§ **HOW TO COMPLETE THIS TASK**:
The data below holds a line containing "INS: Scumpirile vor" and a line containing "[Copiază link] (61, 113)"; please quote exactly those two lines and every line between them, and nothing else.

§ **MATERIAL PROVIDED**:
___

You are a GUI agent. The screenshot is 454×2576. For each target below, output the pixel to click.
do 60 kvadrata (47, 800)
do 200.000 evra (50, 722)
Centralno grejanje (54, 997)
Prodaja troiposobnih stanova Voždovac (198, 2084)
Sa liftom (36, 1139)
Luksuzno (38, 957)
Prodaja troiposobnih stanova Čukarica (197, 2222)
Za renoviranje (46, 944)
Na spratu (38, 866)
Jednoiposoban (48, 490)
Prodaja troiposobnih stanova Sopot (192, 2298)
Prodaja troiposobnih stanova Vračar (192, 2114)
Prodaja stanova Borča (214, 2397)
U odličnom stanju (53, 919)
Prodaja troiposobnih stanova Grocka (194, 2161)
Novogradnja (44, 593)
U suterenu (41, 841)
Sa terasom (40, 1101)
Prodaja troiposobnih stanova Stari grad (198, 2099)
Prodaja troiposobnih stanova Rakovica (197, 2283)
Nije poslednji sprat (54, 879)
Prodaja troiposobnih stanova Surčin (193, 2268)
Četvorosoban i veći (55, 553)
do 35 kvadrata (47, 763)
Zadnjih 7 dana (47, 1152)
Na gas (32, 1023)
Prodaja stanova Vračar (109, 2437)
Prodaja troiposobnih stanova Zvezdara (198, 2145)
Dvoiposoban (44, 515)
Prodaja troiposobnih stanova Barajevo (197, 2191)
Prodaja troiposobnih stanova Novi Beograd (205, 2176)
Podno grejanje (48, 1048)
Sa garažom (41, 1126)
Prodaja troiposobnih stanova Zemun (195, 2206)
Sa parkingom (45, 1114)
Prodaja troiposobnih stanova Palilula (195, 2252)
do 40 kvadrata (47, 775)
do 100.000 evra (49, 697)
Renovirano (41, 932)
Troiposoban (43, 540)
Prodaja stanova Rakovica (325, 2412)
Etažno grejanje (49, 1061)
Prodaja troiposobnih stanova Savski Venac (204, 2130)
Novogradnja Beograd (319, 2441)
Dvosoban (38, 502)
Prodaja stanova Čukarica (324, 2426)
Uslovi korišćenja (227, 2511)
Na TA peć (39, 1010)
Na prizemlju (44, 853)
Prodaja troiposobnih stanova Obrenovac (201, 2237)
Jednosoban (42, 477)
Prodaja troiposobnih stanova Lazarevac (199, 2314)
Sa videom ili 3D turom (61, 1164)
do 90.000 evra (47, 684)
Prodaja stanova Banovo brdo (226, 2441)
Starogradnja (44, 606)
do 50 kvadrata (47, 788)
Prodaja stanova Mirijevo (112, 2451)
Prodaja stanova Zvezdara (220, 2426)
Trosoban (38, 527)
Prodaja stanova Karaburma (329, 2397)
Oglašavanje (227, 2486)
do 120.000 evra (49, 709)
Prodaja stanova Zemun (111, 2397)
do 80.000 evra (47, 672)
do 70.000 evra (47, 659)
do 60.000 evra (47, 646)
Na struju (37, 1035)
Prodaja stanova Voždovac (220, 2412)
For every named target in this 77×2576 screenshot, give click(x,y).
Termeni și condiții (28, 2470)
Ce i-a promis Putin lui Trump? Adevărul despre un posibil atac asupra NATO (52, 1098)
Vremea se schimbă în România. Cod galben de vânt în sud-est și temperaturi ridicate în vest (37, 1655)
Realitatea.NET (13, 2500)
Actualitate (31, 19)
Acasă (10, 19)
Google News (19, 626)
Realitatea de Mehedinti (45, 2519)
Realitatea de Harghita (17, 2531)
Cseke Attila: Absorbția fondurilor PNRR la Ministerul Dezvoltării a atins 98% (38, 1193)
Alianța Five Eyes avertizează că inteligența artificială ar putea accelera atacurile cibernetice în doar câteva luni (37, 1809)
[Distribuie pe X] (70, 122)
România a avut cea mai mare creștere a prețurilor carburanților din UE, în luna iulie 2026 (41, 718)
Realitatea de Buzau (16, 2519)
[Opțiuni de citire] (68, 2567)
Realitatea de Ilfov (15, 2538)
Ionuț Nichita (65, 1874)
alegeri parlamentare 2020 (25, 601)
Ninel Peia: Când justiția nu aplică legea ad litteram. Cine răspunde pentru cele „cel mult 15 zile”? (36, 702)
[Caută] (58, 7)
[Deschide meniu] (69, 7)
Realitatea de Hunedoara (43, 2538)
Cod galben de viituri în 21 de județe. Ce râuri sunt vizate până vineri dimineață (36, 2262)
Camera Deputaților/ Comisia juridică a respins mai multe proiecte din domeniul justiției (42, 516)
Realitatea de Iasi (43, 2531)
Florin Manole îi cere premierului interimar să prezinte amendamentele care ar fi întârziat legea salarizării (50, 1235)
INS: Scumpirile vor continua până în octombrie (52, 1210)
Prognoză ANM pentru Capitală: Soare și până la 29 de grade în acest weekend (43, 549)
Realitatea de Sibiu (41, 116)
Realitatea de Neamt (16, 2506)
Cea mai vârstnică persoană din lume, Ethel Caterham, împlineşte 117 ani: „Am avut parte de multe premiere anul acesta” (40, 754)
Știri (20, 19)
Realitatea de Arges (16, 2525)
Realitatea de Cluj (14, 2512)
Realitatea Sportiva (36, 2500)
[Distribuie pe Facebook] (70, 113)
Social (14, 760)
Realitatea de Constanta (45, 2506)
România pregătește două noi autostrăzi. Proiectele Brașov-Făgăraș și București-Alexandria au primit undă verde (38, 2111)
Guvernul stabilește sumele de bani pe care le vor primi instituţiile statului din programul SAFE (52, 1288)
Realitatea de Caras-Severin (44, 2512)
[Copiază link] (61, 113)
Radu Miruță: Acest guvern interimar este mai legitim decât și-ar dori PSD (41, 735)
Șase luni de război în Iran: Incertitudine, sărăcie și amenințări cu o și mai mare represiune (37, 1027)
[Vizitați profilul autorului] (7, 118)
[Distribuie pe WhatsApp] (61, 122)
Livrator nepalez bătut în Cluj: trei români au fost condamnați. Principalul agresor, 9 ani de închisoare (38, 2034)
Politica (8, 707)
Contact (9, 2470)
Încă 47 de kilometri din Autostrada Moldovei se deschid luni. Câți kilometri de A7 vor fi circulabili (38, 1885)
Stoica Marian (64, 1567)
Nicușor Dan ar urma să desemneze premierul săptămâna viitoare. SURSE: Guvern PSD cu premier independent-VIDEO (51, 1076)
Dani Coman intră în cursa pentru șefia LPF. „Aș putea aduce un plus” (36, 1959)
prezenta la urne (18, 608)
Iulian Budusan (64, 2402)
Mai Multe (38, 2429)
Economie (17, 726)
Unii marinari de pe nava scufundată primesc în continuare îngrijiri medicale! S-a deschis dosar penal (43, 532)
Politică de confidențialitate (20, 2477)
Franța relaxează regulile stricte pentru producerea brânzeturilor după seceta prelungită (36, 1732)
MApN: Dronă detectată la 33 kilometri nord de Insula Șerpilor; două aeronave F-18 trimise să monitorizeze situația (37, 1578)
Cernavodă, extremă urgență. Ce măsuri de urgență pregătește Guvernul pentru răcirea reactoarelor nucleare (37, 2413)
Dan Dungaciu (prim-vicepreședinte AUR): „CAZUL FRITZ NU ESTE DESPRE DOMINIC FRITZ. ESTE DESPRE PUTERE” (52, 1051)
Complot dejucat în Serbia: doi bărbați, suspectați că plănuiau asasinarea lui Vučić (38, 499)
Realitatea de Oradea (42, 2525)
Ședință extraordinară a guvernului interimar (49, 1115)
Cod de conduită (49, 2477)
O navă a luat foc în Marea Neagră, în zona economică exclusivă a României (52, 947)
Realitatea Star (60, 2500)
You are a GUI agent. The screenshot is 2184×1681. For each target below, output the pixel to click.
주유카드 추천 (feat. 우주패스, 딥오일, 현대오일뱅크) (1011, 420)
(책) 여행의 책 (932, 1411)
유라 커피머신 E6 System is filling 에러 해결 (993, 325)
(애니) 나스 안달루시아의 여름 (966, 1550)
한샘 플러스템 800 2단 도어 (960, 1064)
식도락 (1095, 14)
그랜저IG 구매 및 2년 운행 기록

___

§ **TASK RESULT**:
INS: Scumpirile vor continua până în octombrie (52, 1210)
Prognoză ANM pentru Capitală: Soare și până la 29 de grade în acest weekend (43, 549)
Realitatea de Sibiu (41, 116)
Realitatea de Neamt (16, 2506)
Cea mai vârstnică persoană din lume, Ethel Caterham, împlineşte 117 ani: „Am avut parte de multe premiere anul acesta” (40, 754)
Știri (20, 19)
Realitatea de Arges (16, 2525)
Realitatea de Cluj (14, 2512)
Realitatea Sportiva (36, 2500)
[Distribuie pe Facebook] (70, 113)
Social (14, 760)
Realitatea de Constanta (45, 2506)
România pregătește două noi autostrăzi. Proiectele Brașov-Făgăraș și București-Alexandria au primit undă verde (38, 2111)
Guvernul stabilește sumele de bani pe care le vor primi instituţiile statului din programul SAFE (52, 1288)
Realitatea de Caras-Severin (44, 2512)
[Copiază link] (61, 113)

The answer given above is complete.